Alcochete. Pinto da Costa pede para ser ouvido por videoconferência

Estela Silva / Lusa

O presidente do FC Porto, Jorge Nuno Pinto da Costa

O presidente dos azuis-e-brancos pediu para ser ouvido por videoconferência no julgamento ao ataque à Academia de Alcochete, que decorre no Tribunal de Monsanto.

Recorde-se que, em novembro do ano passado, o antigo presidente do Sporting, Bruno de Carvalho, arrolou 22 testemunhas, entre as quais Pinto da Costa. Agora, avança a TVI24, o presidente do FC Porto pediu ao tribunal para ser ouvido por videoconferência.
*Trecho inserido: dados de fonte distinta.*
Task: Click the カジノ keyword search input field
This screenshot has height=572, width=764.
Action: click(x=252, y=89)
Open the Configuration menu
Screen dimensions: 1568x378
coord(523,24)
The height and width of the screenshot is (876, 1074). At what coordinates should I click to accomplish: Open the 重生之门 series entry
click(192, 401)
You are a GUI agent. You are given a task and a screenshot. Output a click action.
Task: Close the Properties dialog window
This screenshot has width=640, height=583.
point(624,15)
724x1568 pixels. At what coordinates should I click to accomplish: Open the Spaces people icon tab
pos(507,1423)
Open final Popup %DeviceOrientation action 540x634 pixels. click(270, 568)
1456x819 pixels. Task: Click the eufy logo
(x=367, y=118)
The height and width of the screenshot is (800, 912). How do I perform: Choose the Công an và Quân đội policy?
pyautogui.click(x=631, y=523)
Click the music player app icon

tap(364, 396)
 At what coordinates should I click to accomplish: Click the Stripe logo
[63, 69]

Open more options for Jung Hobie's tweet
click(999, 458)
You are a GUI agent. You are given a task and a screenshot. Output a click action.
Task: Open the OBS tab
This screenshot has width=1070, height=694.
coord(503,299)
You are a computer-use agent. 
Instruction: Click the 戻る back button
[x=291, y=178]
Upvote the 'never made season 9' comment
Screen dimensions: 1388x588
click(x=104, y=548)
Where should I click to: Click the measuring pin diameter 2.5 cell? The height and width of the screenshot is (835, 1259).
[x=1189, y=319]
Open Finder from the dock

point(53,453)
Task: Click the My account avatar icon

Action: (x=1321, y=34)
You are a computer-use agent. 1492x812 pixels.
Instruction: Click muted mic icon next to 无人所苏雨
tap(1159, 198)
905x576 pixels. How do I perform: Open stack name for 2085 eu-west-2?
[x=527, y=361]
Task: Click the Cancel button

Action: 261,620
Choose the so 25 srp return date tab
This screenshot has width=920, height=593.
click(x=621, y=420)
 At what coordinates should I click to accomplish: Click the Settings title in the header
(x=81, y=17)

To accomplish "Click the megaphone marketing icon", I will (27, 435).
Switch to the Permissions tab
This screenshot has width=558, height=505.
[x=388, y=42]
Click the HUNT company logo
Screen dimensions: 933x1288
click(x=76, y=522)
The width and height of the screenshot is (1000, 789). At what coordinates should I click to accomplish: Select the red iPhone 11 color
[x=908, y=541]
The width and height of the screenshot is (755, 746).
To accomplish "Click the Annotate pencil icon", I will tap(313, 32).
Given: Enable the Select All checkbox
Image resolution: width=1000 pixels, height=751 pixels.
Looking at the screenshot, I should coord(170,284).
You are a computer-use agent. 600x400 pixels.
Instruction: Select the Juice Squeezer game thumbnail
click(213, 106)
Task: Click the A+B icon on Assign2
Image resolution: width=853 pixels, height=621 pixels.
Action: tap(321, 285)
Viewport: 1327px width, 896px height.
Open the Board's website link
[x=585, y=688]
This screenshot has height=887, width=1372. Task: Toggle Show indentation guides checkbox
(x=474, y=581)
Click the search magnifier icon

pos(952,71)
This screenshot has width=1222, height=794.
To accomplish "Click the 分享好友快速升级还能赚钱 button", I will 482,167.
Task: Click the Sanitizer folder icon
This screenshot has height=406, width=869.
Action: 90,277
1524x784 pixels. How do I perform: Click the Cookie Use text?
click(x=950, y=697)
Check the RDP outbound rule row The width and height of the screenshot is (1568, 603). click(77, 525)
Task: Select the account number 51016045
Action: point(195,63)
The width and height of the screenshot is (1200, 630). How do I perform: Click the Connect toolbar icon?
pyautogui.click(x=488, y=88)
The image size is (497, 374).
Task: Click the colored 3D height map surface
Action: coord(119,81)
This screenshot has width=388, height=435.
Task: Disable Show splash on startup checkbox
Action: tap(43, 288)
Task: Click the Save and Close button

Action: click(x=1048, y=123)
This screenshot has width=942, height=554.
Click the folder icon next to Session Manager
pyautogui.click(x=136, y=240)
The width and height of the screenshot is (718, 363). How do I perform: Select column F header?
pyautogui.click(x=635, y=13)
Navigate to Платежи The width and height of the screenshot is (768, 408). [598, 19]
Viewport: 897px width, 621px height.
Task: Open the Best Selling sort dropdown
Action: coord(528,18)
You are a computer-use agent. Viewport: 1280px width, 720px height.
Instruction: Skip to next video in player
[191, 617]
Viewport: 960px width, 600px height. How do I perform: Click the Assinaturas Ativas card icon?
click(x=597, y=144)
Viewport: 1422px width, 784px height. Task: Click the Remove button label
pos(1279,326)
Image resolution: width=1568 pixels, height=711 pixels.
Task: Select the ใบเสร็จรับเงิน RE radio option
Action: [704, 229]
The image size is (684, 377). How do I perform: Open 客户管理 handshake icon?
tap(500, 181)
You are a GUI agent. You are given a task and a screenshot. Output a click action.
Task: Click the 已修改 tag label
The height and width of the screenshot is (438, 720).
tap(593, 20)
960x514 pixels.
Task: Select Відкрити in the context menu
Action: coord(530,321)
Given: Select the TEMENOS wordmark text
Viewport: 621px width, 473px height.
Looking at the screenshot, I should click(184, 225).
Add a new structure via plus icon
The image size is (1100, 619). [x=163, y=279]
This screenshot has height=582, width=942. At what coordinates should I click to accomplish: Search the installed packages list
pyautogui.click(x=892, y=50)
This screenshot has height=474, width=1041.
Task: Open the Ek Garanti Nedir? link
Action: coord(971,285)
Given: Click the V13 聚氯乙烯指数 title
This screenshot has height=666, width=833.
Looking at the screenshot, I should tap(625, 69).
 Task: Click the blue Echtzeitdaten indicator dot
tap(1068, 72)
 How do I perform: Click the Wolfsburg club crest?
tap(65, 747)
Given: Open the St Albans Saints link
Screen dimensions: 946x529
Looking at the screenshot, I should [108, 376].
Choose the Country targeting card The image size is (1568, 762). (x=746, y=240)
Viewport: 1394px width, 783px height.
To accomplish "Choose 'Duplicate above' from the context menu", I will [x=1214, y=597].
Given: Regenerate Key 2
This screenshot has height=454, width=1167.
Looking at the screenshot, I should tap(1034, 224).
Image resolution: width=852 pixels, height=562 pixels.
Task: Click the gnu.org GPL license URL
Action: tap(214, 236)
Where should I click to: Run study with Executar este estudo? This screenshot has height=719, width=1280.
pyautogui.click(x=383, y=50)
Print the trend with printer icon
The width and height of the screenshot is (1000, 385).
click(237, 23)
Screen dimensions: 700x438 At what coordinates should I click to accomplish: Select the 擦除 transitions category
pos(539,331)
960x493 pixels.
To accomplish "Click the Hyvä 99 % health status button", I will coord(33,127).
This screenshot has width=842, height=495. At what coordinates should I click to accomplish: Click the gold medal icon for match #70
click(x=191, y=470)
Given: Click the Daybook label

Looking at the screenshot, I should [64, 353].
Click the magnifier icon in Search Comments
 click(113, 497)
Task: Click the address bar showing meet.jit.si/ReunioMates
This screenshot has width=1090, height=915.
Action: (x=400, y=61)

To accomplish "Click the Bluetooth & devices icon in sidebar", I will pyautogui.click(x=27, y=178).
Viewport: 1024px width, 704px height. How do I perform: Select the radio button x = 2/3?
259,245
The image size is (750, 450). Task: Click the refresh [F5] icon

De acordo com o canal televisivo, o testemunho do líder portista ainda não tem data marcada. O coletivo de juízes terá agora de decidir se o requerimento é, ou não, deferido.

O processo do ataque à Academia de Alcochete tem 44 arguidos, acusados da coautoria de 40 crimes de ameaça agravada, de 19 crimes de ofensa à integridade física qualificada e de 38 crimes de sequestro, todos estes (97 crimes) classificados como terrorismo.

Segundo a revista Sábado, esta terça-feira, já foram ouvidas testemunhas arroladas pela defesa de Bruno Jacinto, ex-oficial de ligação aos adeptos do Sporting arguido no processo. A inquiração de Radosav Petrovic também estava prevista para hoje à tarde, mas o futebolista, que agora atua no Almería, não respondeu ao tribunal.

Esta quinta-feira, será ouvido Bas Dost, também por videoconferência. O jogador holandês, que atualmente joga no Eintracht Frankfurt, foi um dos mais visados no ataque à academia leonina, tendo sido ferido na cabeça.

No dia seguinte, será ouvido o antigo presidente do Sporting, Sousa Cintra, na qualidade de testemunho de um dos arguidos, Aníbal Pinto, e ainda testemunhas de Bruno de Carvalho, incluindo três atletas do clube — Carlos Carneiro, do andebol, Miguel Maia, do voleibol, e Jorge Fonseca, campeão mundial de judo — e Alexandre Godinho, primo e elemento da direção do ex-dirigente.